Your assignment:
Using the data below, please return every line exactly as given.

Provided material below:

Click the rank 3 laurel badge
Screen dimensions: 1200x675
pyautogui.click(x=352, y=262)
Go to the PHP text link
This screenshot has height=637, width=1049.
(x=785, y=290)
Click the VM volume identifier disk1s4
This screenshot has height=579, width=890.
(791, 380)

End of Provided material.

Solution:
Click the rank 3 laurel badge
Screen dimensions: 1200x675
pyautogui.click(x=352, y=262)
Go to the PHP text link
This screenshot has height=637, width=1049.
(x=785, y=290)
Click the VM volume identifier disk1s4
This screenshot has height=579, width=890.
(791, 380)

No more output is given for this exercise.